Given an $ARMA(p,q)$ model: $X_t = \phi_1 X_{t-1} + ... + \phi_pX_{t-p} + Z_t + \theta_1Z_{t-1}+...+\theta_qZ_{t-q}$ where $Z_t$ is white noise.
Derive the following:
$Var(X_t) = \gamma(0) = \frac{1+\theta_1^2+2\phi\theta_1}{1-\phi_1^2}\sigma^2$.
Unsure where to begin!
What you are asked to derive is the variance of a specific order of an $\operatorname{ARMA}$ process and not for the general $(p,q)$ setting!
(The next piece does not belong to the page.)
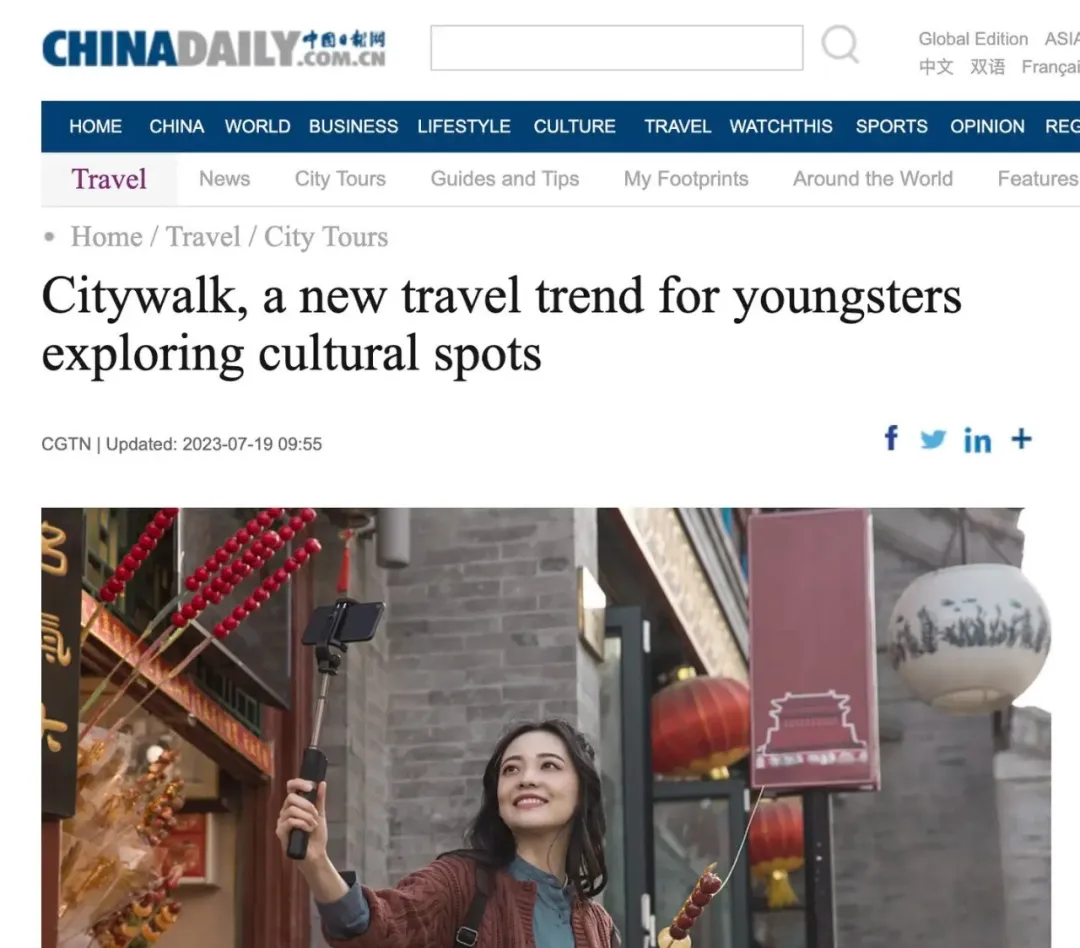Image resolution: width=1080 pixels, height=948 pixels.
Task: Share article on Facebook
Action: coord(891,438)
Assuming you have the values of $p$ and $q$, we need a few assumptions to prove this. First, with the backshift polynomials we have the representation \begin{equation} \phi(B)X_t = \theta(B) Z_t, \quad t \in \mathbb Z \end{equation} for which we assume that $\phi(z)$ and $\theta(z)$ have no common roots for $z\in \mathbb C$. Further, we need to assume your $\operatorname{ARMA}(p,q)$ process is causal, which means it has a linear representation, \begin{equation} X_t = \sum_{j = 0}^\infty \psi_j Z_{t-j} \end{equation} where $$ \sum_{j = 0}^\infty \lvert \psi_j\rvert < \infty. $$ Then the process has a linear representation and $$ \psi(z) = \sum_{j = 0}^\infty \psi_j z^j = \frac{\theta(z)}{\phi(z)}\quad \lvert z\rvert \leq 1. $$ It can then be shown that $$ \operatorname{Var}(X_t) = \gamma(0) = \sigma^2 \sum_{j = 0}^\infty\psi_j^2 $$ which you hopefully have the proof of, because that is not a trivial result!
The idea is then to find the coefficients of $\psi(z)$ by comparing coefficients of $$ \phi(z)\psi(z) = \theta(z) $$ to find the coefficients $\psi_0,\psi_1,\psi_2,\ldots$, which should, in your case, prove to be a geometric series when summing them.